Clifton Johns led the effort to restore Redeemer Missionary Baptist Church in Minneapolis and was a good neighbor to the Tubman Family Alliance, a shelter and resource center.
The retired U.S. Postal Service supervisor, whose efforts to restore his church put it on the national historic preservation map, died of pancreatic cancer Sept. 30 at his Minneapolis home. He was 76.
One of his principles in life was "to make a difference in someone else's life," said his wife, Maxine, of Minneapolis.
Johns, whose congregation in 1988 bought a decaying Prairie School-style building designed in 1900 by architects William Gray Purcell and George Feick, was the chairman of the church's board of trustees and an inspirational force behind the refurbishing.

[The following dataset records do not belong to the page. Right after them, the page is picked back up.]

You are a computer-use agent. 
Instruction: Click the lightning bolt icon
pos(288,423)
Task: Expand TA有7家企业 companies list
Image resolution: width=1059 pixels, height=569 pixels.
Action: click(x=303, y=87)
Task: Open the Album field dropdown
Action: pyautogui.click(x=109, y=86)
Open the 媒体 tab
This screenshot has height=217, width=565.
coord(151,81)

After graduating from high school in St. Joseph, Mo., Johns moved to the Twin Cities with his family. From 1952 to 1956, he served in the Air Force, and when he returned to the Twin Cities, he attended the University of Minnesota.
He joined the Postal Service, rising to a supervisory post in Eagan, and retired in 1988 after 32 years on the job.
By 2000, the church next to a freeway noise wall at 116 E. 32nd St. was restored. The following year it received a National Trust for Historic Preservation award.
"This little building can have an impact on its community," said Johns in an April 11, 1999, Star Tribune article.